Contra uma argumentação
simples contraponho uma observação simples, comum ao cotidiano das pessoas, mas
que abre caminho para o trabalho científico e intelectual sério: “quando não se
gosta de alguém ou de alguma coisa não se enxerga nada de positivo ou razoável
nesse alguém ou nessa coisa, a não ser seus defeitos ou erros”. Marx jamais
teve uma postura intelectual séria – que a ciência do século XIX já preconizava
ao enfatizar a obediência possível à regra da objetividade (aconselho a leitura
de Darwin) –, já que seu objetivo precípuo era revolucionar a sociedade
capitalista, portanto uma concepção simplista, unidimensional, que lhe travou o
intelecto e turvou sua percepção para a complexidade do mundo industrial, e
suas muitas possibilidades de reorganização, que se construía nos anos 1800.
No entanto, a
influência nefasta dessa concepção simplória de sociedade se estende a nossos
dias!
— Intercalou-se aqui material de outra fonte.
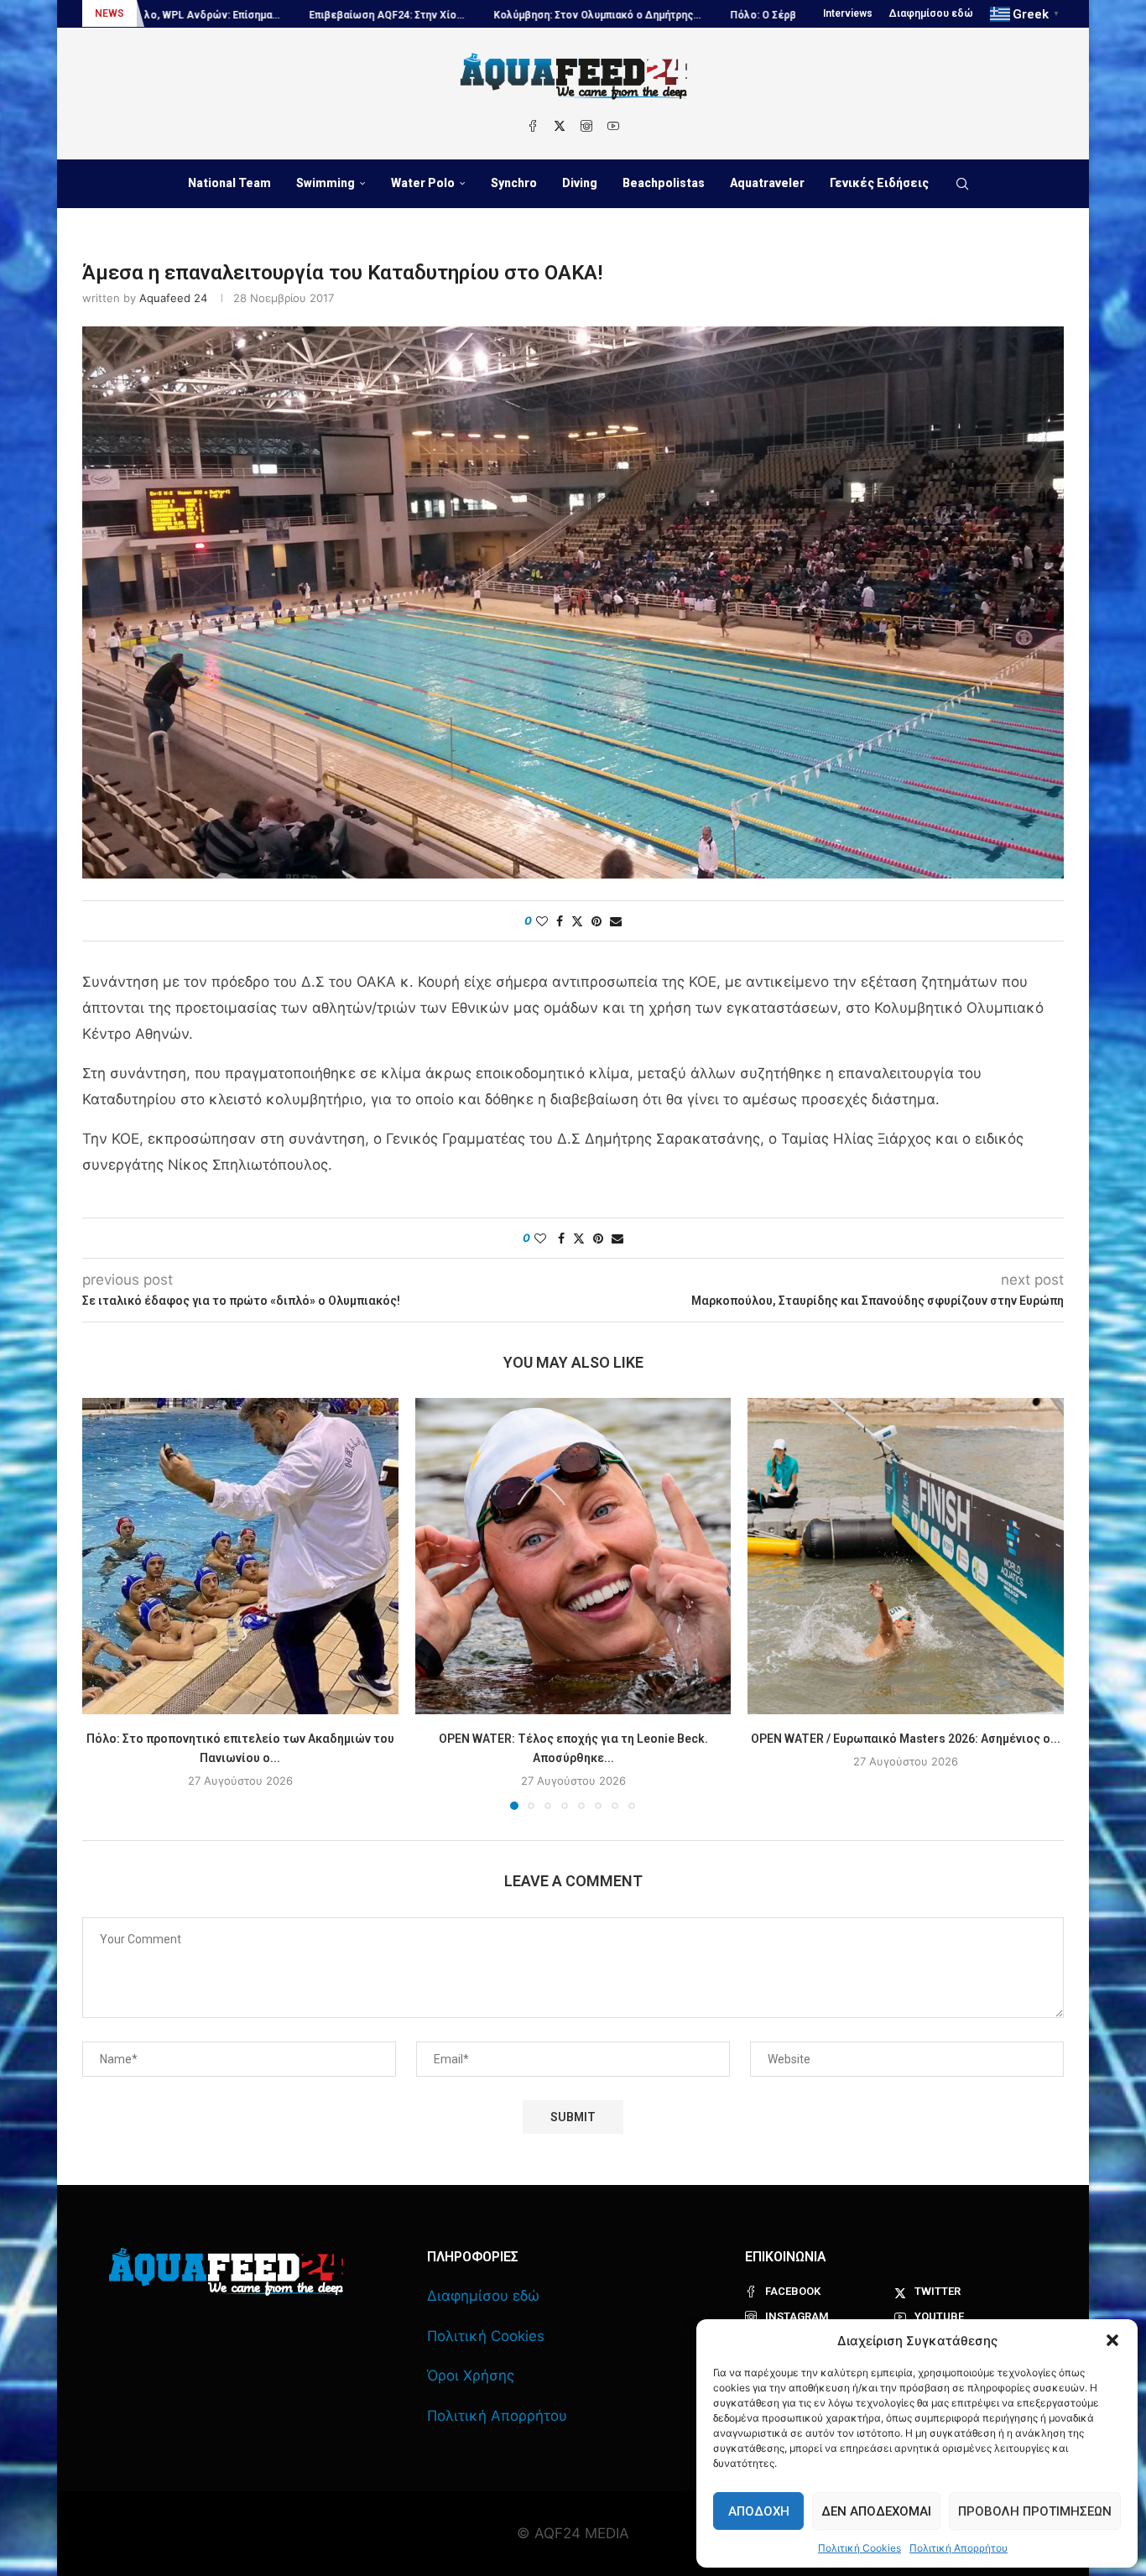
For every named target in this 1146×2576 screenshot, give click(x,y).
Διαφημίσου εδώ (931, 13)
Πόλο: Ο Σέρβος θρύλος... (641, 15)
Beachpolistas (663, 183)
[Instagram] (586, 126)
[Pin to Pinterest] (596, 921)
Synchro (514, 183)
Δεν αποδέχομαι (876, 2511)
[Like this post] (542, 921)
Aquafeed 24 (173, 298)
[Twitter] (559, 126)
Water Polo (423, 183)
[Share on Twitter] (577, 921)
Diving (579, 183)
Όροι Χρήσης (470, 2375)
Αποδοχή (758, 2511)
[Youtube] (613, 126)
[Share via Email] (616, 921)
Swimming (325, 183)
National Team (229, 183)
O Brasil que hoje sofre com a desorganização total de sua economia, com o
retorno da inflação, o desequilíbrio nas contas públicas, o aparelhamento do
Estado (inclusive no Judiciário) por um partido, a subordinação das estatais
pela corrupção (com o objetivo de financiamento de um projeto de poder) e a
deterioração cultural do país é o resultado direto de 12 anos de ideias
rasteiras, cujas sementes foram gestadas na mente doentia de Marx e seus
sucessores, particularmente Lênin e Gramsci. O Brasil apenas repete, por
caminhos diferentes, o roteiro catastrófico que outrora a Rússia fez, depois a
China, Coréia do Norte, Cuba, Angola, etc. Em comum: todos fracassaram!
Nessa caminhada para o
abismo e o caos o Brasil não está só, tem a companhia de quem?! Nada menos do
que a Argentina e a Venezuela!!! Lembrem que caracterizei acima os líderes do
“pensamento simples” como figuras ridículas e histriônicas. Cristina Kirschner
com o rosto plastificado até as orelhas e os lábios cheios de botox querendo
ser uma ninfeta de 70 anos! Nicolas Maduro um “caminhoneirão” (sua real
profissão) de 2 metros, permanentemente fantasiado de esportista, que diz
conversar com seu mentor (o coronel troglodita Hugo Chávez, sua figura era
típica do brutamontes latino-americano de cinema “trash”) que lhe aparece na
forma de um passarinho! Aqui entre nós, o Lula foi batizado por Leonel Brizola
como “Sapo Barbudo”, para mim, uma das melhores imagens satíricas criadas pelo
velho líder gaúcho! Quanto a essa figura tétrica que se autodenomina “presidenta”,
deixo aos leitores a caracterização! Todos esses personagens tipificam bem o
“realismo fantástico” latino-americano.
O que acontece em parte
da América do Sul é um retorno aos anos 60 – o que prova como, teimosamente,
não amadurecemos rumo a um “pensamento complexo” e sóbrio – quando projetos de
poder da esquerda socialista foram interrompidos por movimentos militares no
contexto internacional da “guerra fria”. Décadas depois, em outro contexto
geopolítico, aqueles projetos foram requentados, portanto, suas ideias não
foram “regeneradas”, adaptadas às novas complexidades mundiais. A única
novidade é que alcançaram o poder político utilizando-se, traiçoeiramente, do
jogo democrático e da ingenuidade dos eleitores (lembrem da fábula do Escorpião
e da Rã), mas com a intenção de inocular na sociedade suas ideias degeneradas,
como ora estamos assistindo, com a degradação avassaladora do país.